» EXERCISE BRIEF
Every entry in the data is to be written out exactly; no picture belongs in the copy.

» RECORD SET
╔══

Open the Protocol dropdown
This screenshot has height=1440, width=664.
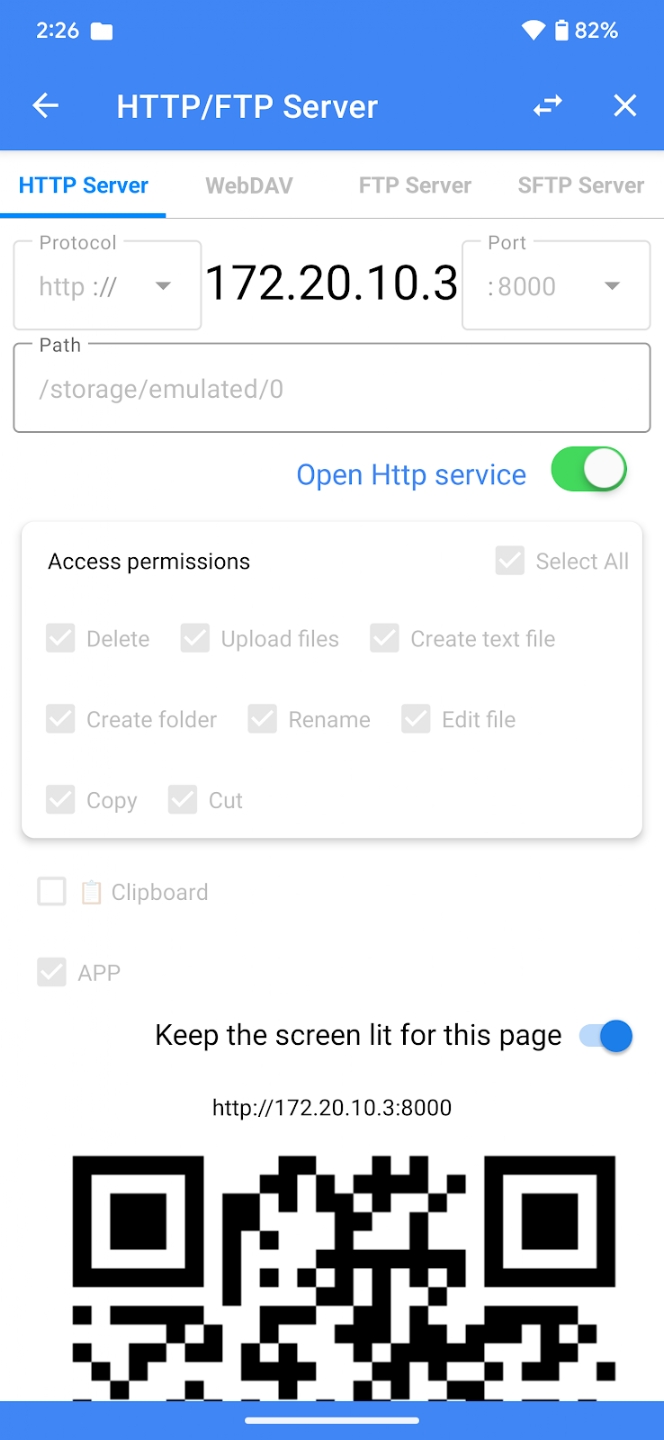(107, 287)
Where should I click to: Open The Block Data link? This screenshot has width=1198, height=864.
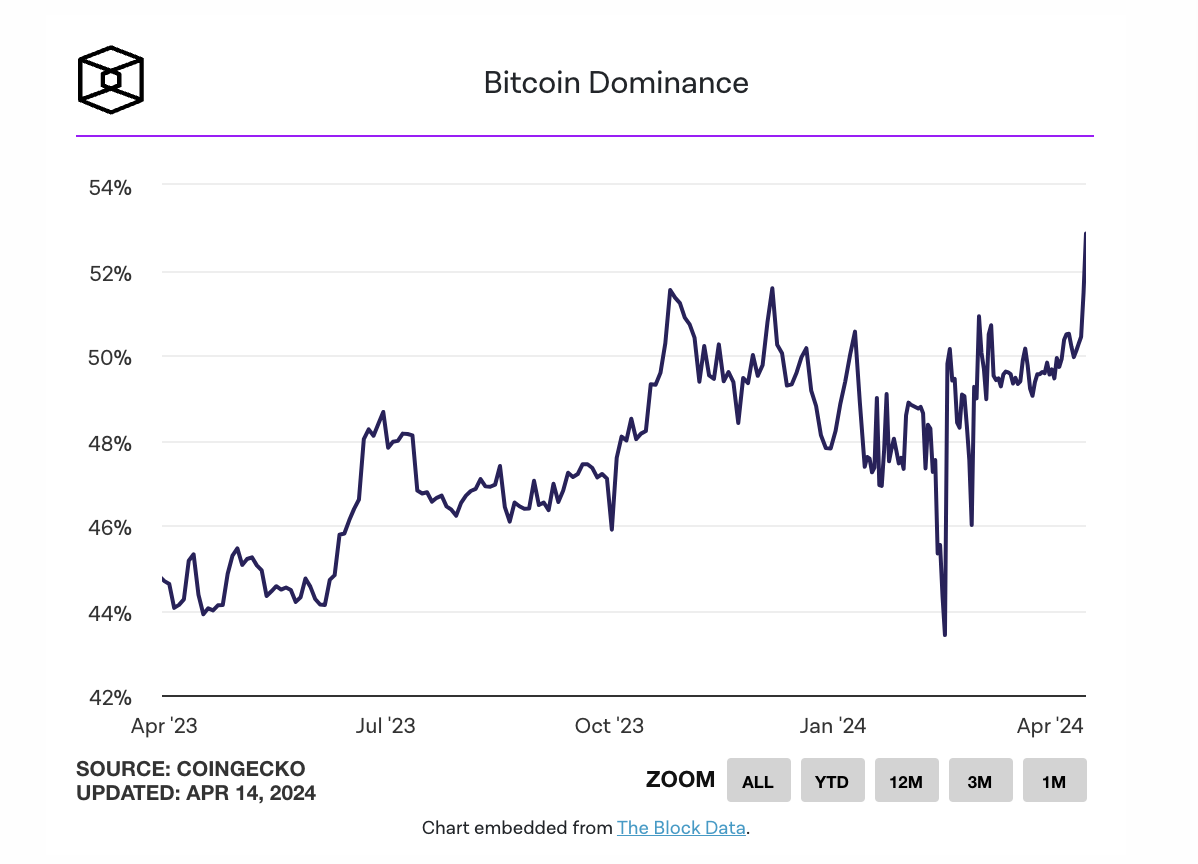[x=681, y=828]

╚══

» TASK OUTPUT
Open the Protocol dropdown
This screenshot has height=1440, width=664.
(107, 287)
Where should I click to: Open The Block Data link? This screenshot has width=1198, height=864.
[x=681, y=828]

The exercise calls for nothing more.